▶ **EXERCISE REQUIREMENTS**:
1. Quote everything in the drawing exercises tutorial from "2. Create the" down to "look more ethereal.".
2. Put this sentence from the drawing exercises tutorial into Spanish: "This technique makes the jaguar look more ethereal."

▶ **EXTRACT**:
— Start —

Quick-Fire Illustration Exercises

Learn how to optimize your drawing technique by practicing quick and simple illustration exercises, with Manu Montoya
You learn how to draw through practice. So it’s always a good idea to have a range of tricks up your sleeve. The following exercise is perfect for helping you to loosen up. And it shows how fast you can work without having to compromise on quality. It involves setting yourself quick-fire deadlines. You have to try and create the same illustration in ten minutes, then five minutes, and finally in a single minute!
Illustrator and Art Director Manu Montoya (@manumontoya) works for various advertising agencies and in publishing, sharing some of the practice techniques that she's built up over the years, in this tutorial she explains how she uses quick exercises to improve her work every day.
Find out more in the video below!

3 Quick Drawing Exercises
1. Create an illustration in 10 minutes
First, Manu sketches out her character: a jaguar, in red pencil. Having the outline speeds up her process and provides a useful reference. Using red pencil allows her to paint over her sketch, as the lines aren’t too strong and, by using this technique, she can also leave a little of the original sketch peeking through.

Then Manu uses gouache to paint her jaguar. An illustration technique that's currently very popular, gouache also dries quickly, which works well when you’re speed-painting. She then adds the shadows and other details with oil pastels, colored pencils, and Posca pens once the paint is dry.

2. Create the same illustration in 5 minutes
Because Manu now only has five minutes to complete her illustration, she approaches the color loosely, with watercolors. Washes allow you to create a completely different look from line drawing—you just have to remember to work from light to dark. This technique makes the jaguar look more ethereal.

— End —

▶ **RAW DATA**:
— Start —

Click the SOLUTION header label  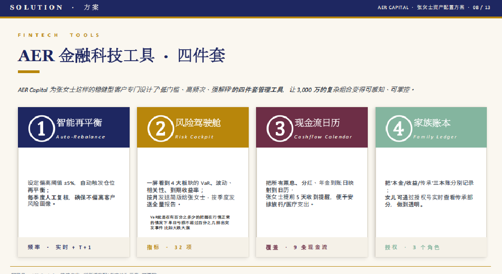[x=36, y=7]
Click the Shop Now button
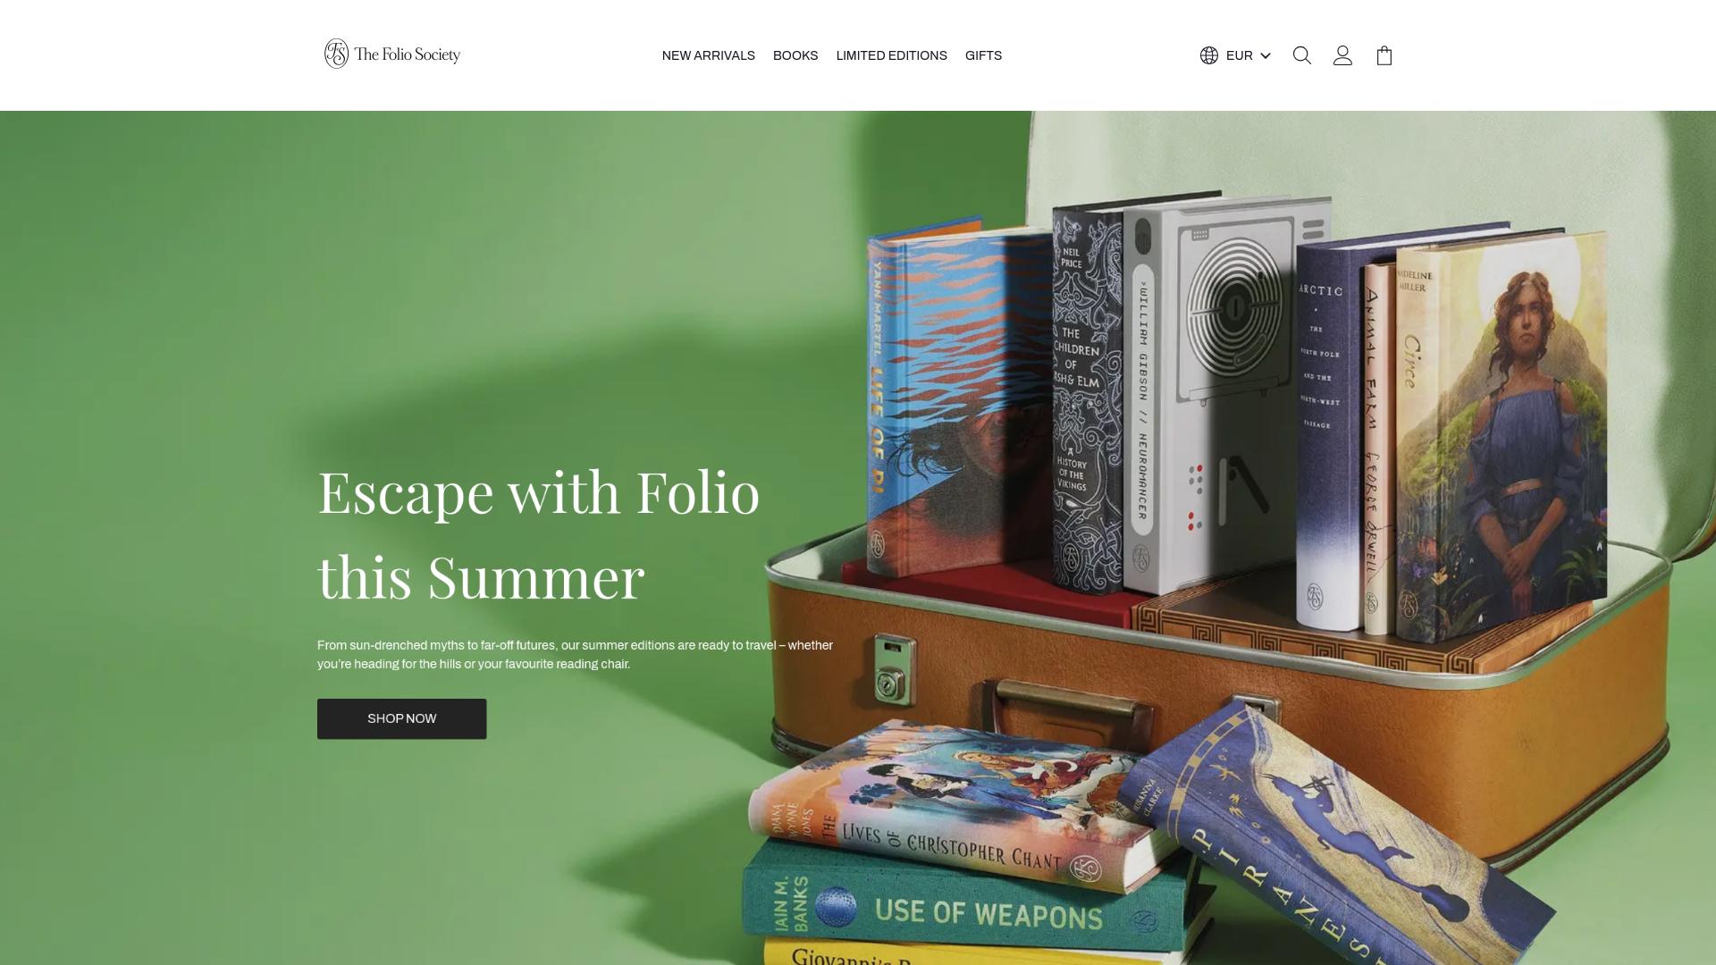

— End —

▶ **EXPECTED ANSWERS**:
1.
2. Create the same illustration in 5 minutes
Because Manu now only has five minutes to complete her illustration, she approaches the color loosely, with watercolors. Washes allow you to create a completely different look from line drawing—you just have to remember to work from light to dark. This technique makes the jaguar look more ethereal.

2. Esta técnica hace que el jaguar se vea más etéreo.